1. State the problem.
    We want to write a program to contract two tensor with arbitrary rank and
dimensions. If the rank is larger than 7(15), one would warn the user and 
suggest choosing other subroutines to deal with it.
    We realized that the rank of the tensor must be set in the declaration part
so that one can only write certain subroutines to contract tensors of certain 
ranks.
    One can write subroutins for one specific input/output rank tensors and 
use a generic interface block to wrap different subroutines up.

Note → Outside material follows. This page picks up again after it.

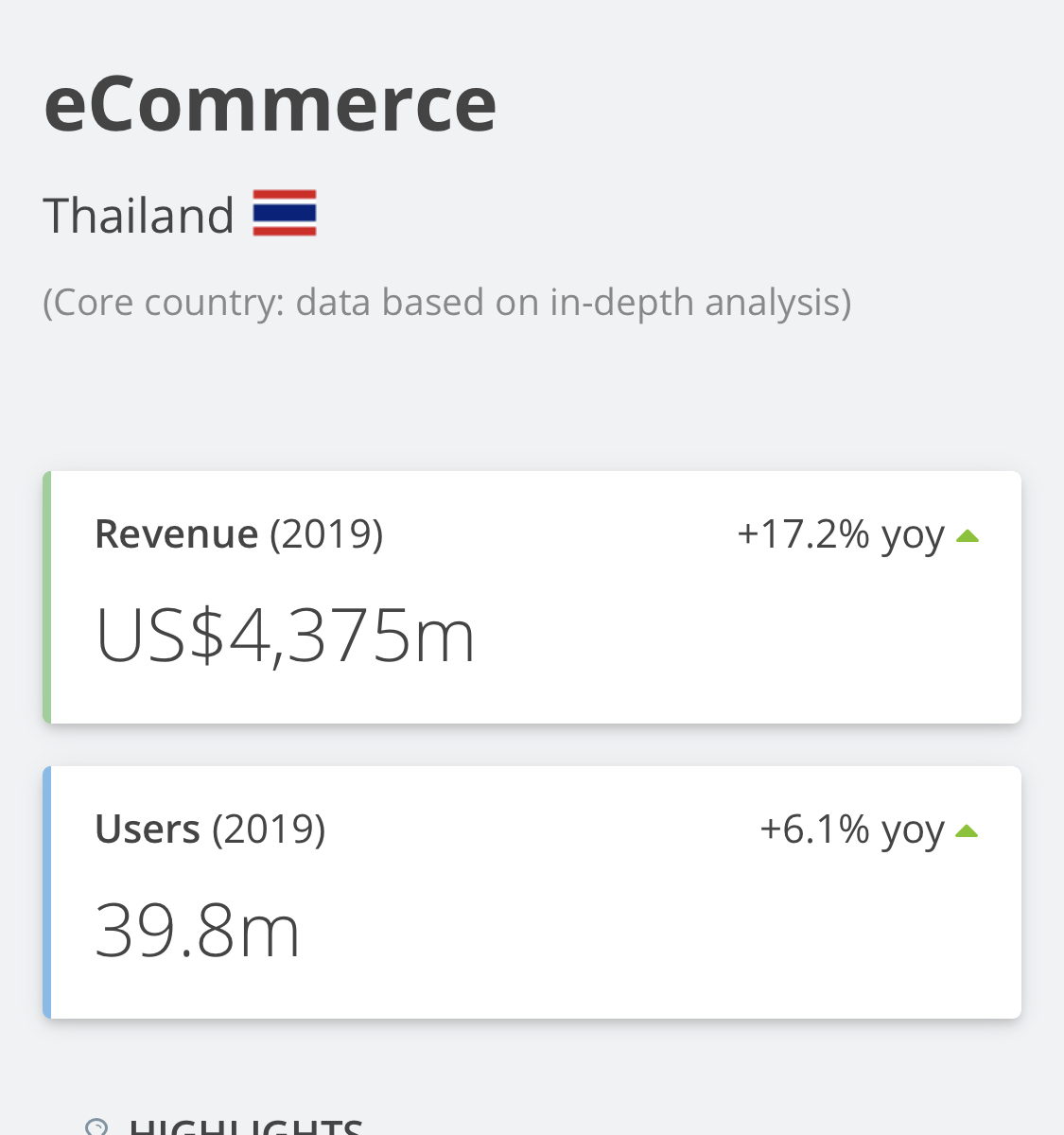
Task: Click the bold Revenue label
Action: point(177,534)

2. Define the inputs and outputs.
    The inputs required by this program are:
    the two initial tensors 'A' and 'B'( suppose the elements are all real 
numbers) of certain ranks. 
    The ranks of the tensors: 'ash', 'bsh'.
    The indices(a number of array of numbers) to be contracted: 'ain', 'bin'
    The new order of the contracted tensor 'ABOrder' and 
    The new shape of the contracted tensor can be defined as 'squeeze'. 
    Both 'ABOrder' and 'squeeze' can be set as optional argument.
 
    The output is the contracted tensor(with certain rank, order, and shape).
    and the error output: 'error'.

3. Design the algorithm.
    This program can be break down into the following major steps:
    a. permute the tensor A and move the indices to be contracted to the back A(...i)
    b. permute the tensor B and move the indices to be contracted to the front B(i...)
    c. reshape the tensor A and B to matrics A(...,i), B(i,...)
    d. multiply the new matrices T=A(...,i)*B(i,...)
    d. reshape the matrix T to be the desired tensor with the right shape.
    e. One has to be careful about the initialization of the ranks and sizes of
     the arrays.

    The pseudocode for this subroutine is
    ! permute the tensor A and save it to Anew
    ! Assume the index to be contracted in A is 'ain'.
    ! First get the other index 'Aother_index 
    
    ! Check to see if the ranks are consistant.
    error: IF ( ash /= SIZE(SHAPE(A) .OR. bsh /= SIZE(SHAPE(B)) ) THEN
        error = 1
        print " The input arrays and ranks are not consistent."
    ELSE
        error = 0
    END IF error

    indexA = (/ (i,i=1,ash)/)               ! index array A
    indexB = (/ (i,i=1,ash)/)               ! index array B
    Aother = setdiff( indexA, ain)          ! index not to be contracted in A
    Bother = setdiff( indexB, bin)          ! index not to be contracted in B
    Nain = SIZE(ain)                        ! number of index to be contracted in A
    Nbin = SIZE(bin)                        ! number of index to be contracted in B
    flagA = ALL( indexA(ash - Nain +1: ash) == ain)
    flagB = ALL( indexB(: Nbin) == bin)

    ! permute A only when necessary
    ifA: IF ( .NOT. flagA ) THEN
        Anew = reshape ( A, SHAPE(A), ORDER = (/Aother, ain/)) ! this is equivalent to permute
    ELSE
        Anew = A
                                                            ! in Matlab 
    END IF ifA

    ! permute B only when necessary
    ifB: IF ( .NOT. flagB ) THEN
        Bnew = reshape ( B, SHAPE(B), ORDER = (/bin, Bother/)) ! this is equivalent to permute
                                                            ! in Matlab 
    ELSE 
        Bnew = B
    END IF ifB

    Asize = UBOUND(Anew) - LBOUND(Anew)
    Bsize = UBOUND(Bnew) - LBOUND(Bnew)
    SefAsize = Asize( ash- Nain+1: ash)
    SefBsize = Bsize( Nbin +1 : bsh)
    Asize1 = Asize( 1: ash- Nain)
    Bsize1 = Bsize( 1: Nbin)
    ! reshape Anew to be matrix
    Anew = reshape (Anew, SHAPE = (/PRODUCT(Asize1), PRODUCT(SefAsize)/) )
    Bnew = reshape (Bnew, SHAPE = (/PRODUCT(SefBsize), PRODUCT(Bsize1)/) )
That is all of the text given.